Scott Brown will officially be the Republican nominee for Senate in New Hampshire, after winning the GOP primary with roughly half the vote Tuesday.
Brown will now face Democrat Sen. Jeanne Shaheen in the general election. Shaheen has led Brown by a few points on average in recent public polls.
“After six years of missed opportunities at home and growing dangers around the world, we need change,” Brown said in his victory speech Tuesday night. “And the problem is, a vote for my opponent will change exactly nothing.”
The primary result marks the end of the first phase of an unlikely professional turnaround for Brown, who rocketed to national fame when he won a special Senate election in Massachusetts in 2010, only to lose his seat to Sen. Elizabeth Warren, a Democrat, in 2012.
Brown shocked more than a few people when he decided, at the end of last year, to drive his signature pick-up truck across the border to New Hampshire and try his hand at one more Senate election. His roots in the state were tenuous — Brown and his wife, Gail, moved into their longtime vacation home in Rye, N.H. — and Democrats, and some Republicans, panned Brown’s “opportunism.”
Democrats still plan to make Brown’s fledgling residency an issue for the remainder of the election.

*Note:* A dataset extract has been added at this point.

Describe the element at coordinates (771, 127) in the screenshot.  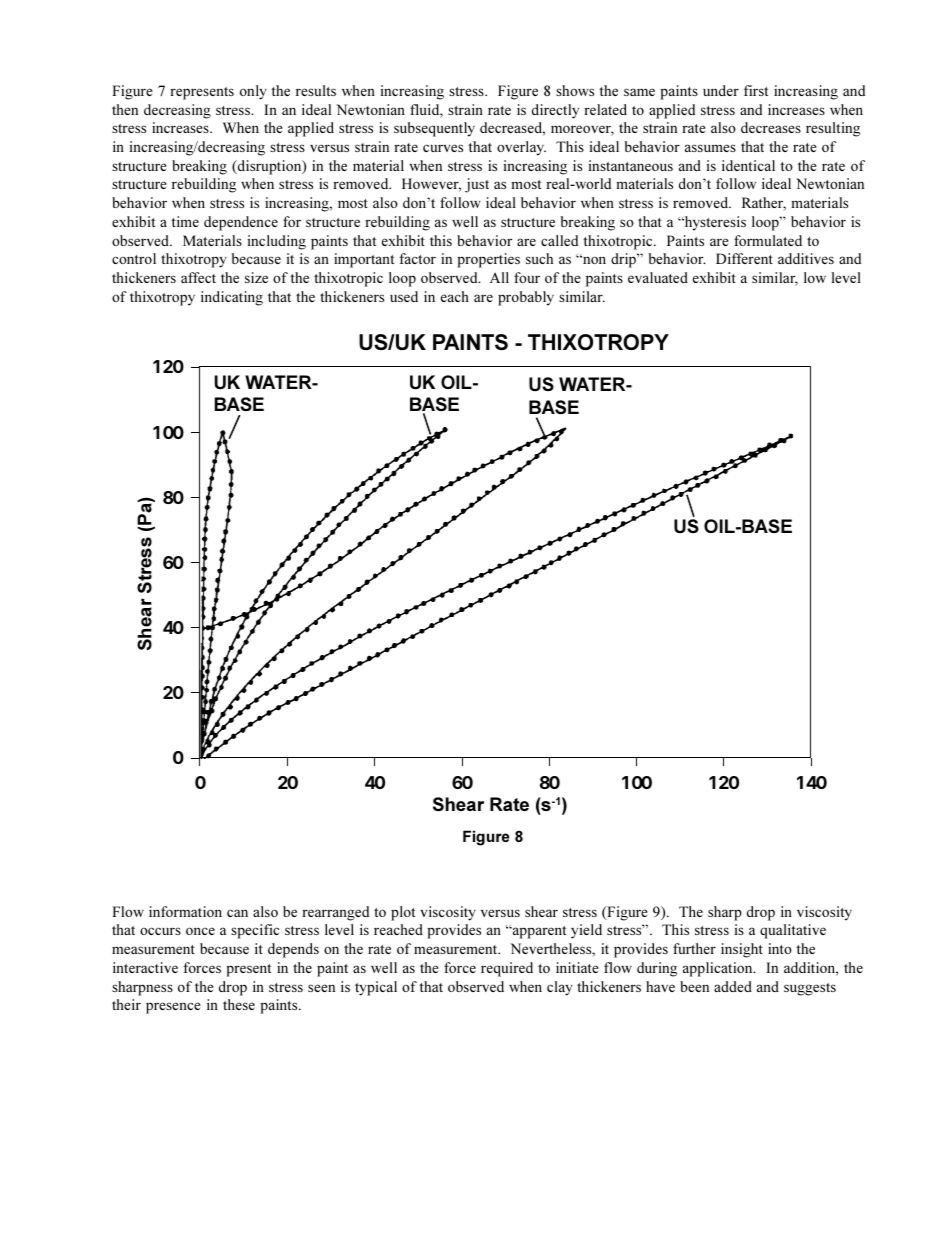
I see `decreases` at that location.
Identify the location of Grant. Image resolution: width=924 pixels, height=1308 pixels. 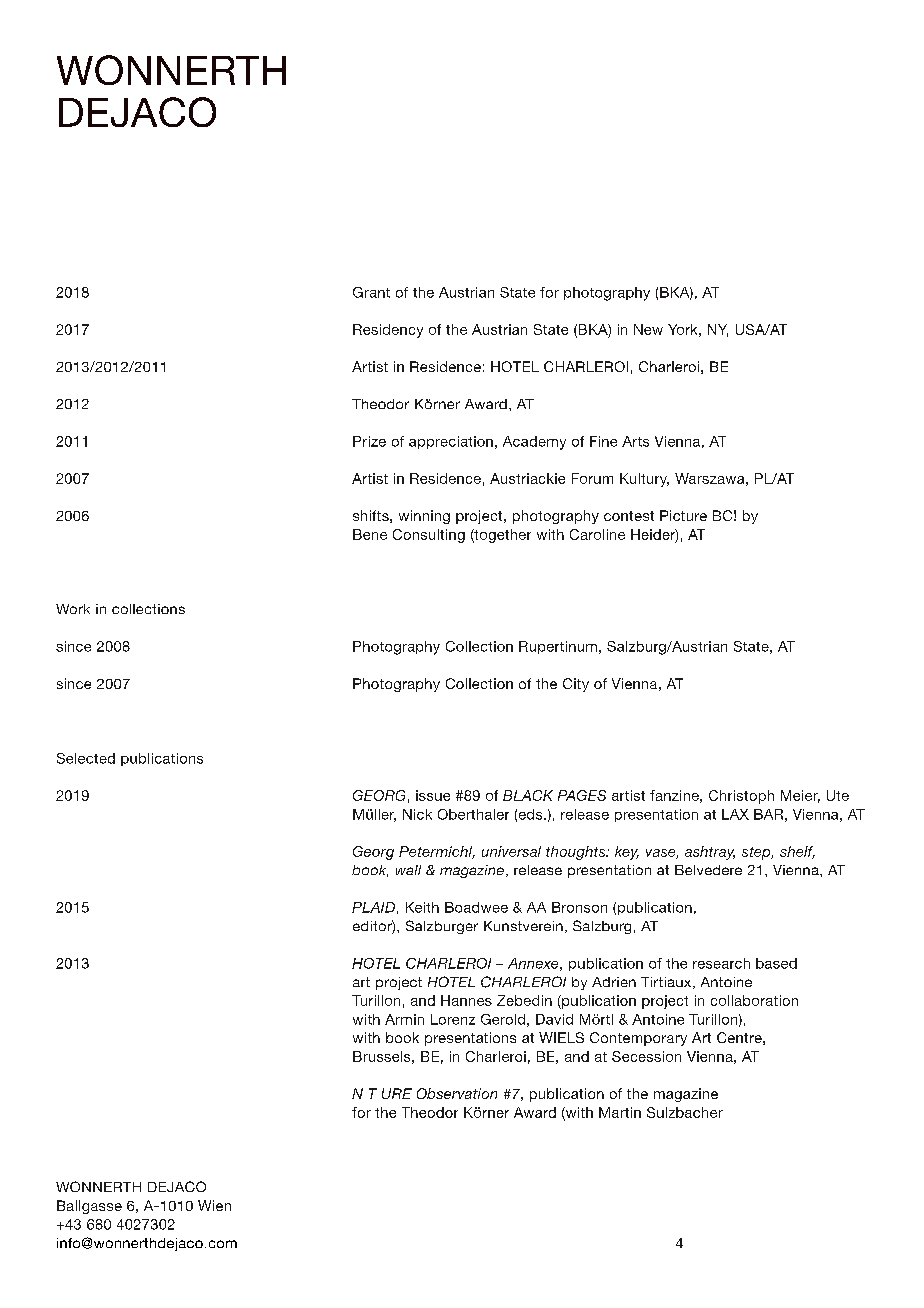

“Tuesday was the first time Scott Brown ever voted in a New Hampshire Senate race and not surprisingly, he voted for himself, a fact that perfectly sums up his campaign,” Shaheen’s campaign manager Mike Vlacich wrote in a memo distributed to press.
But, at least for most New Hampshire Republicans, Brown was able to prove his Granite State mettle, if against a weak field of opponents. Brown bested Bob Smith, a has-been New Hampshire senator who has been living in Florida, and Jim Rubens, a former state senator.